EXERCISE AIM →
Copy the lines verbatim, beginning with the line that contains "Given: Click the" and continuing through the end of the data, and only those lines.

Stored data entries
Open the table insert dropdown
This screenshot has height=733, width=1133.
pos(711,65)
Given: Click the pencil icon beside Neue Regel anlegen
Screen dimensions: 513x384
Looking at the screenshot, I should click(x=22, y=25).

FINISHED TASK →
Given: Click the pencil icon beside Neue Regel anlegen
Screen dimensions: 513x384
Looking at the screenshot, I should click(x=22, y=25).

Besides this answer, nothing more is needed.